"docker" or "log" input/prospector for Docker JSON logs?


#1

We currently use the "logs" prospector to collect JSON logs that Docker outputs. I just recently noticed there is now a native "docker" input [1]. What are the benefits of using this over the "logs" prospector?

[1] https://www.elastic.co/guide/en/beats/filebeat/master/filebeat-input-docker.html


(ruflin) #2

The main advantage if the docker prospector over the log prospector is that it already works out of the box and the settings to make the log prospector work with the docker files are already set.
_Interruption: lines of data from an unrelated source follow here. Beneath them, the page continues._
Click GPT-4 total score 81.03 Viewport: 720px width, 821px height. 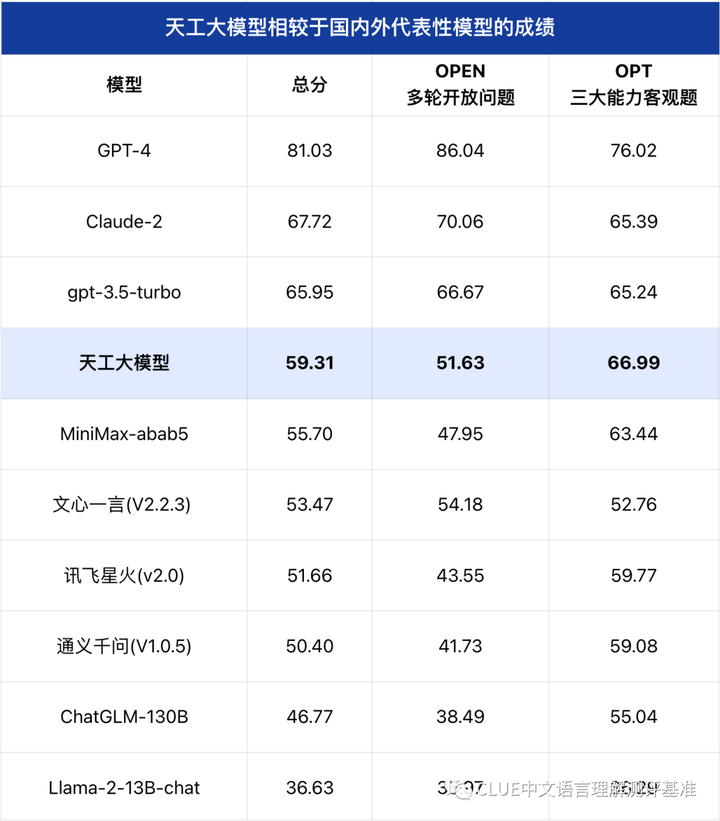(x=310, y=151)
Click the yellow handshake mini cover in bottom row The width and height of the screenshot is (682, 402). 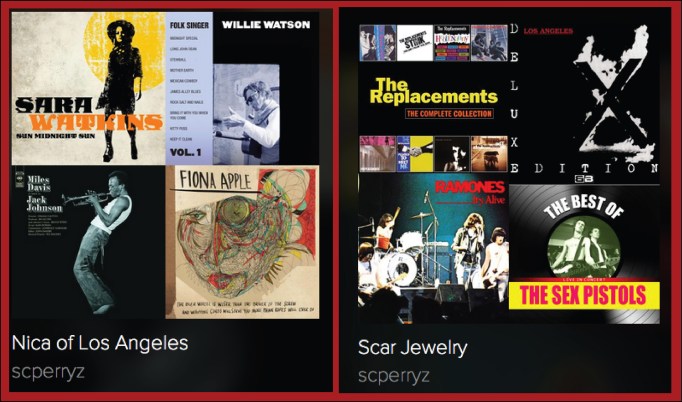click(415, 154)
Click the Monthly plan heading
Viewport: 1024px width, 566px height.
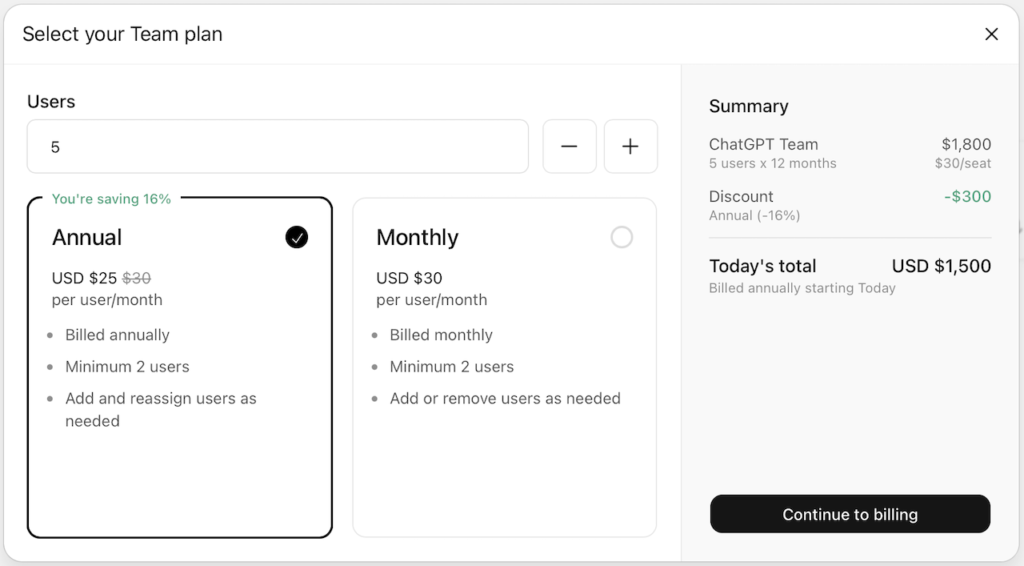[x=417, y=237]
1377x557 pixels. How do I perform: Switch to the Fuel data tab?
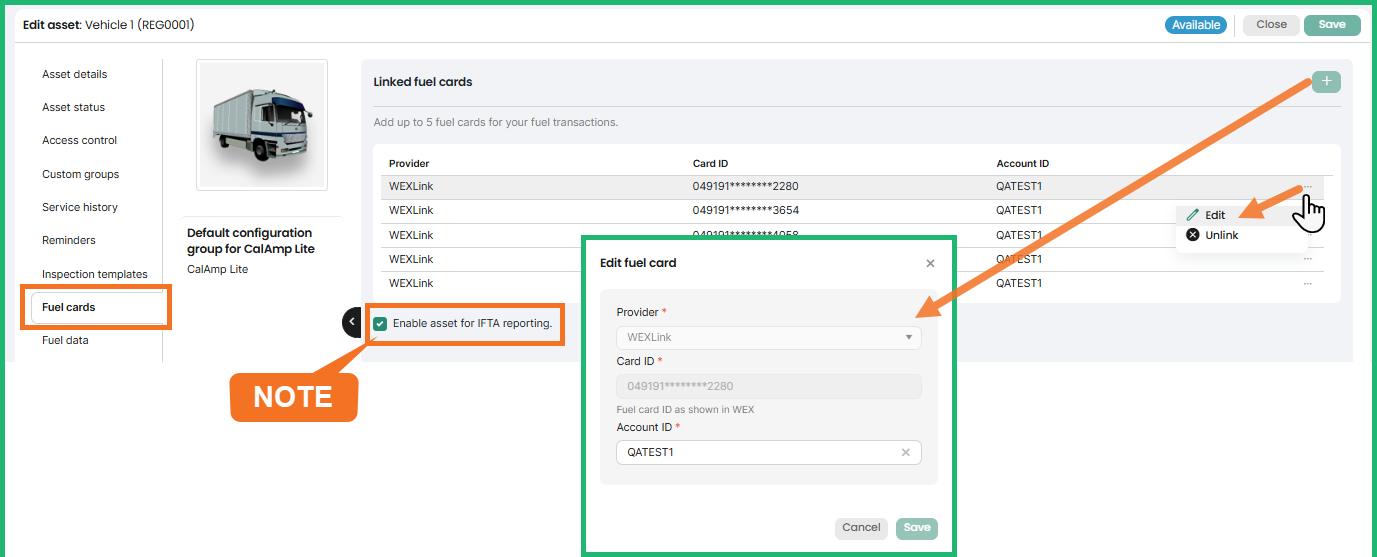click(x=65, y=341)
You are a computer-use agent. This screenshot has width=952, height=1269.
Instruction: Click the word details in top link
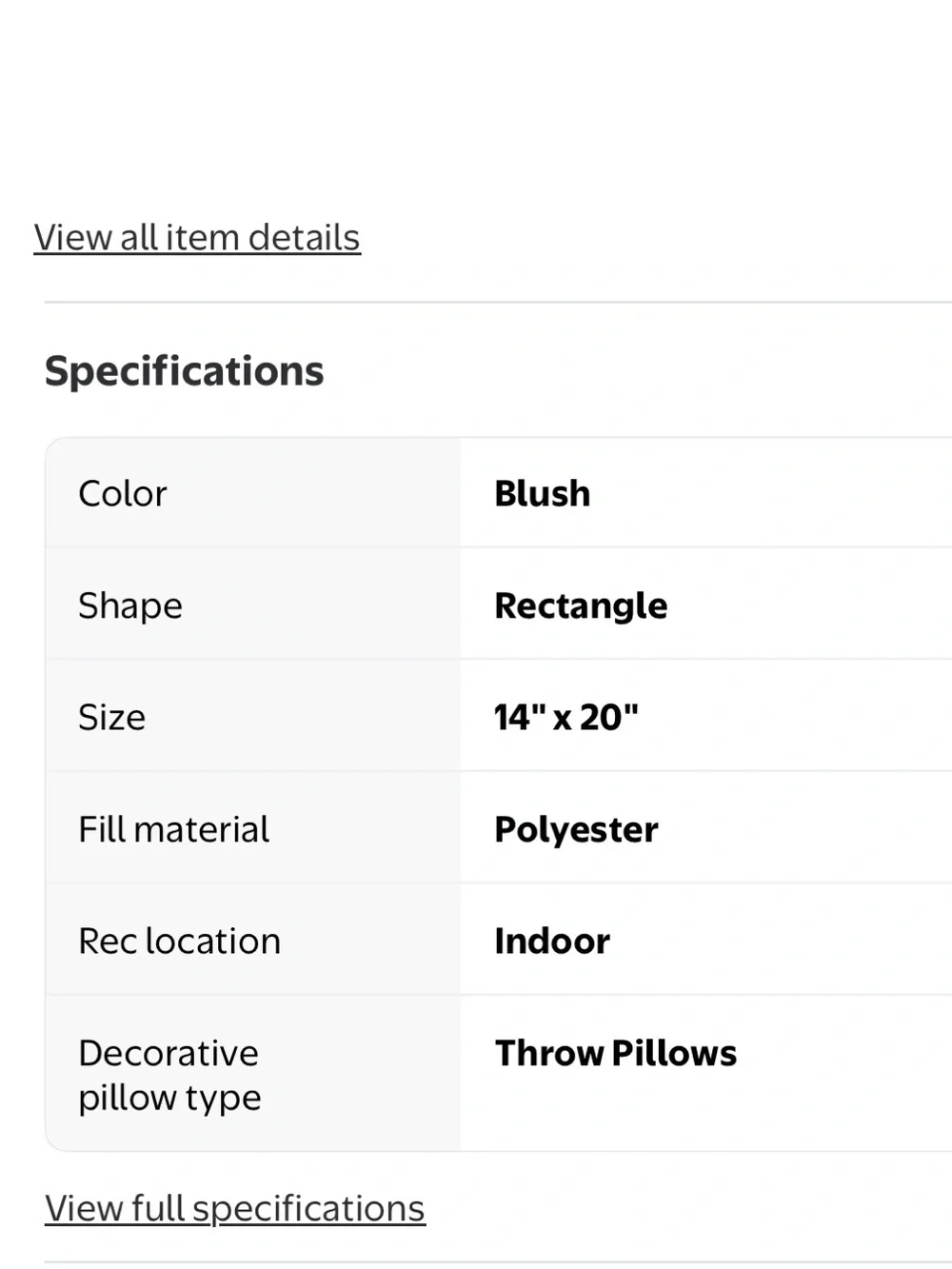(305, 238)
An other advantage is that it allows us to make docker specific tweaks to it on the code side. A good example that happened recently is the detection of the multiline events in the docker log (coming from docker). As this is something we do on the code side and is specific to docker logs, it will only be in the docker prospector. So in general if you consume docker logs, I would recommend to use the docker prospector.


#3

The "docker" prospector is not yet available (in 6.2.4), correct? If not - do you have any idea when it will be released?


(ruflin) #4

The docker prospector should already be in 6.2: https://www.elastic.co/guide/en/beats/filebeat/current/configuration-filebeat-options.html Some of the features mentioned above like mutiline are not in 6.2 yet.


#5

The docker "input" [1] is not available in 6.2.4, though, correct? Are "inputs" just a terminology change from "prospectors"?

[1] https://www.elastic.co/guide/en/beats/filebeat/master/filebeat-input-docker.html


(ruflin) #6

Yes, input is just a termonology change. In the config you can still use both.


(system) #7

This topic was automatically closed 28 days after the last reply. New replies are no longer allowed.